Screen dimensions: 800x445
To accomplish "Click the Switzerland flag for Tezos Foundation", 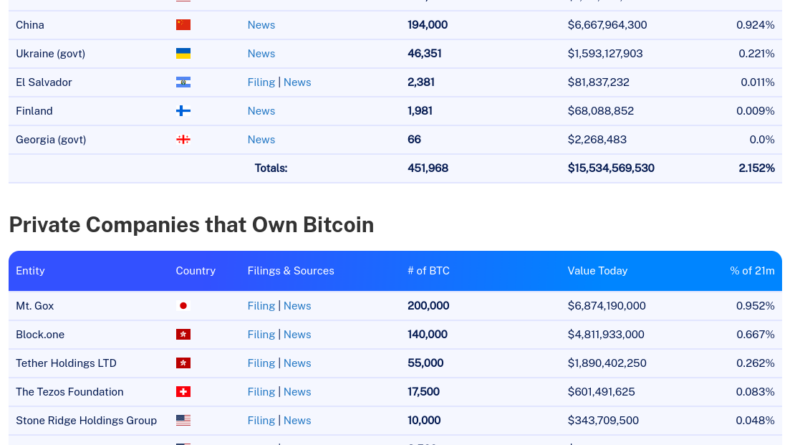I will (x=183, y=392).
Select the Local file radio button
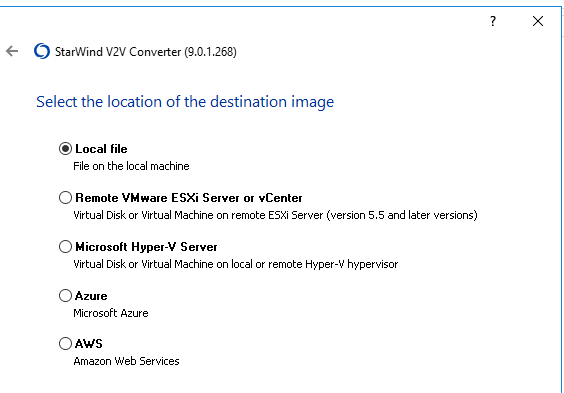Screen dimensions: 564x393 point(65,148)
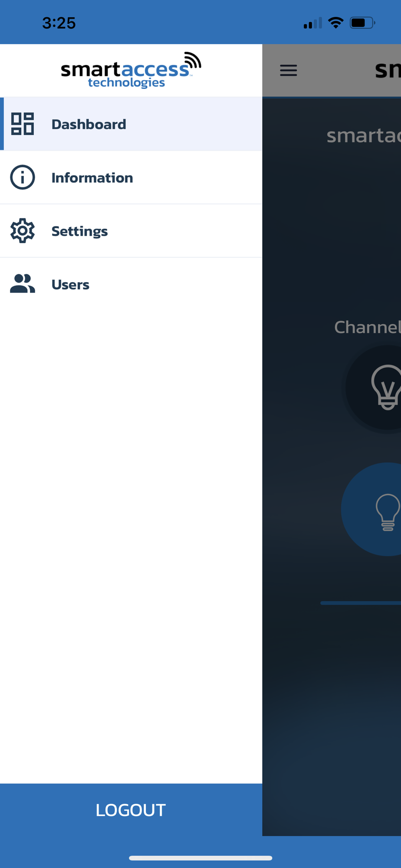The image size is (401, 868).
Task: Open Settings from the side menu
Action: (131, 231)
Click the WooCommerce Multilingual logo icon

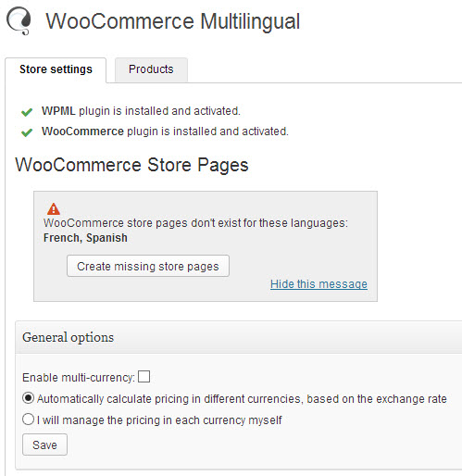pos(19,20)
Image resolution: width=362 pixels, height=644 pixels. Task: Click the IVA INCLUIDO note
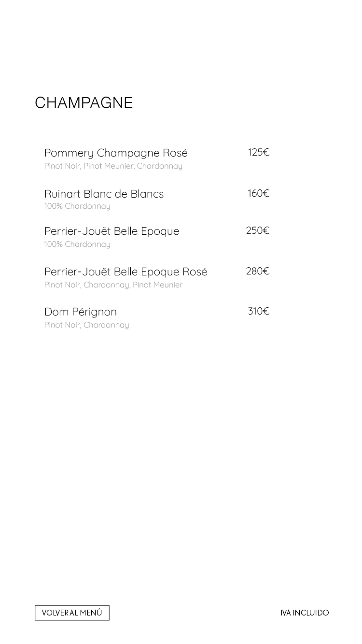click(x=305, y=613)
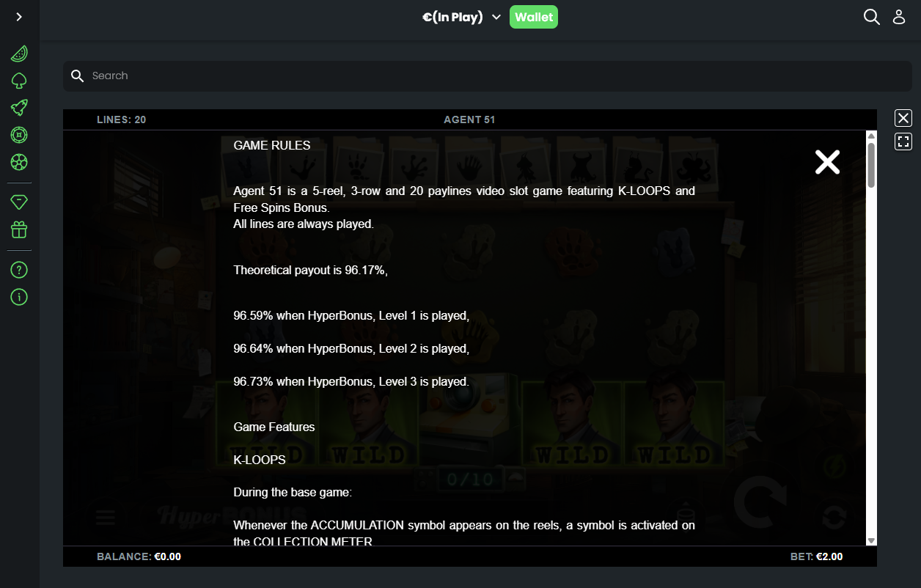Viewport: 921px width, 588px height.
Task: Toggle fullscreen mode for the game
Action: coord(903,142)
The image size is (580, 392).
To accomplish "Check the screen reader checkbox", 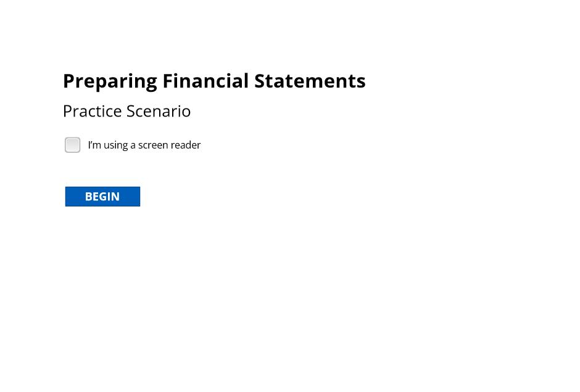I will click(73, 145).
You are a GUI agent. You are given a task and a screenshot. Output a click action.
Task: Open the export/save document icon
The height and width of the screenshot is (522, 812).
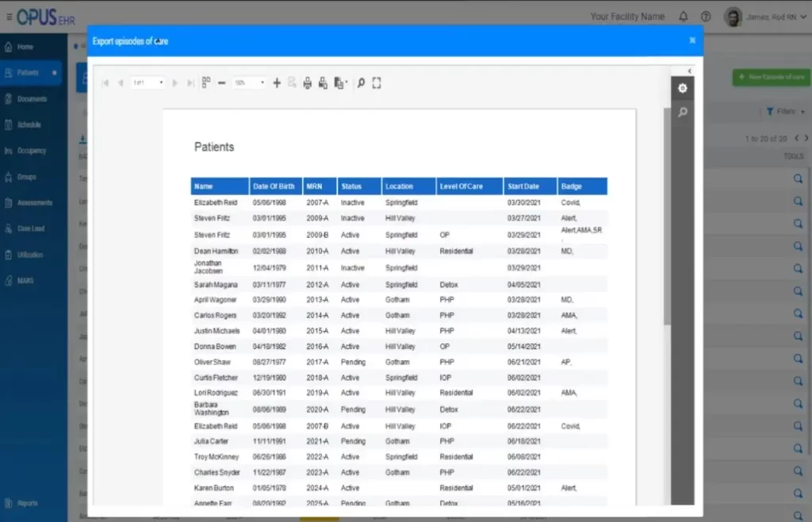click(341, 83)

++++++++++

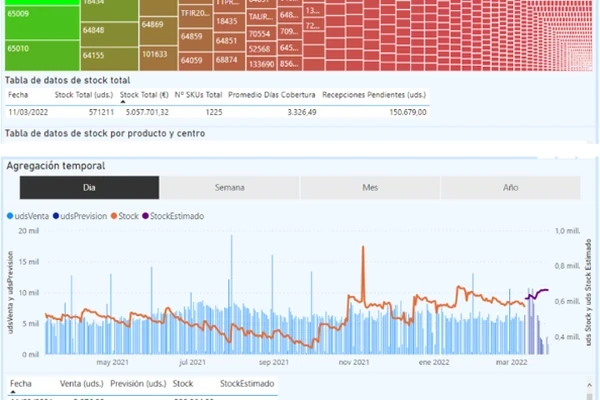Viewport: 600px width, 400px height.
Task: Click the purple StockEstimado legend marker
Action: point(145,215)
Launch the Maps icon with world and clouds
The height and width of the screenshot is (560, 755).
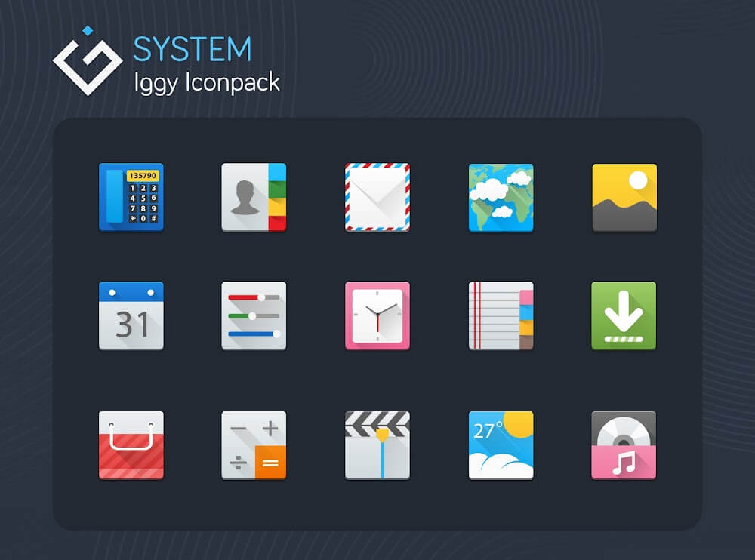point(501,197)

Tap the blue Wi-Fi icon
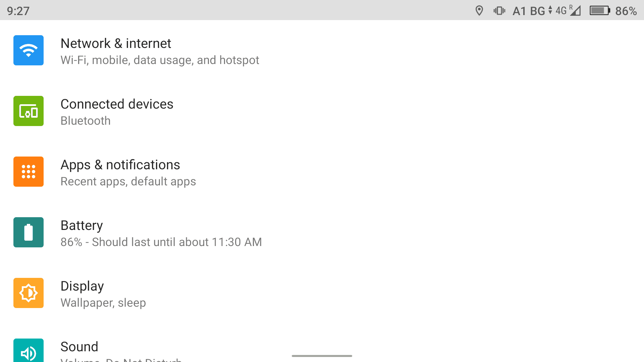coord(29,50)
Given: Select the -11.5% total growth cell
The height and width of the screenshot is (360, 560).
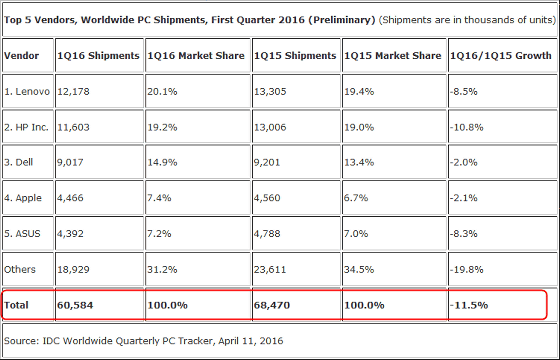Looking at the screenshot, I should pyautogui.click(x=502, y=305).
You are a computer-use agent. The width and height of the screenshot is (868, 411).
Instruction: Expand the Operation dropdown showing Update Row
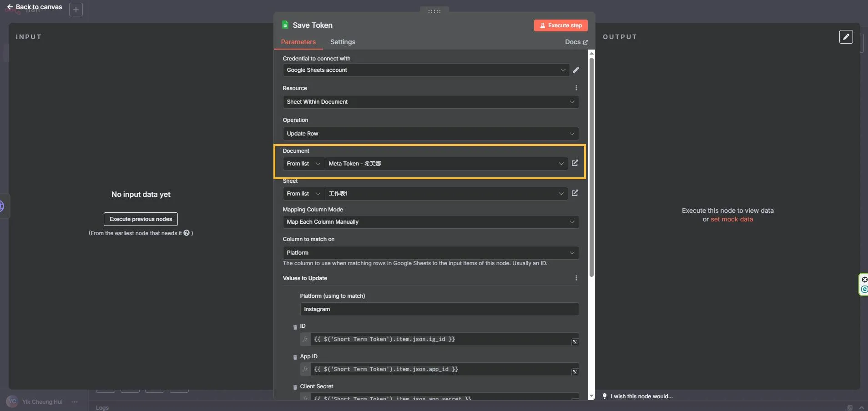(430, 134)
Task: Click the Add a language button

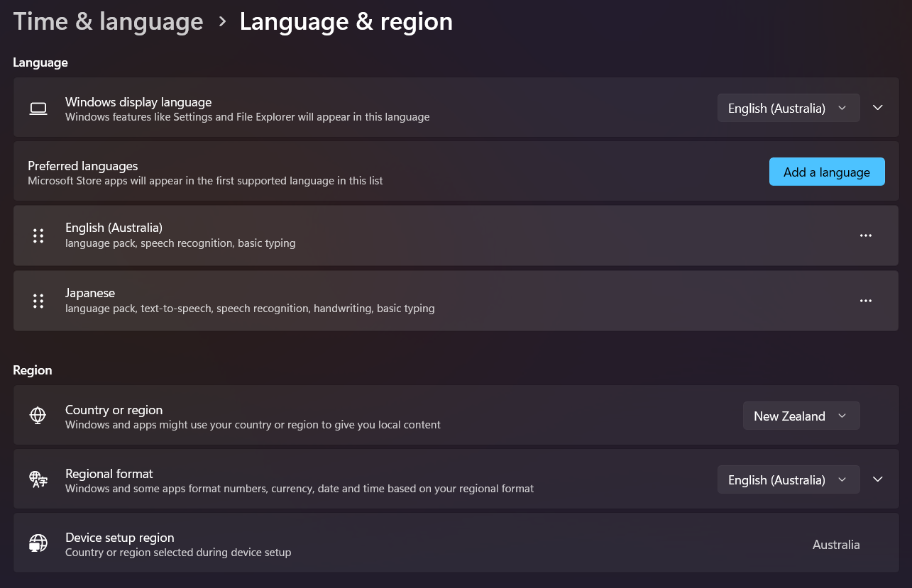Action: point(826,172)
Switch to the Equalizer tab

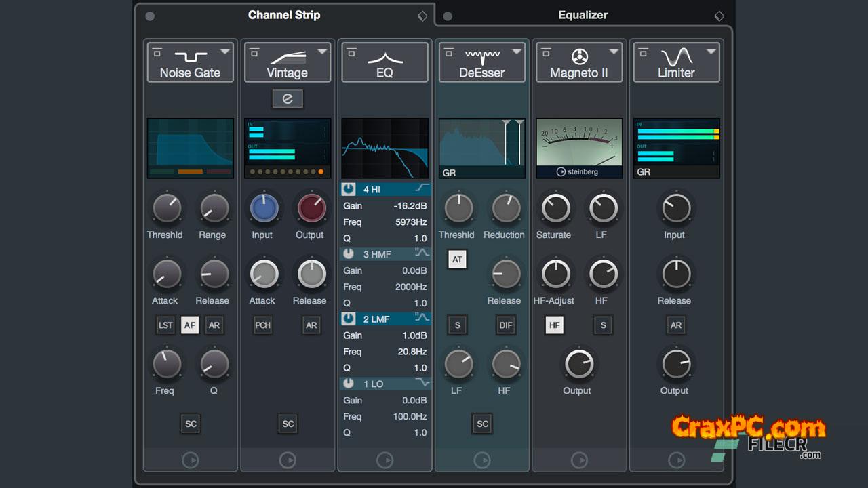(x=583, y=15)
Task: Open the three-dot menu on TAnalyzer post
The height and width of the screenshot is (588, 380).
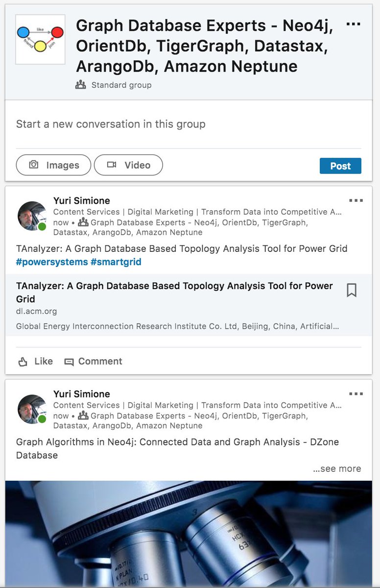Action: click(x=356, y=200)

++++++++++

_Your task:_ Find how many lines in the material above contain "agent", and answer with that number only.

_Answer to this problem:_ 2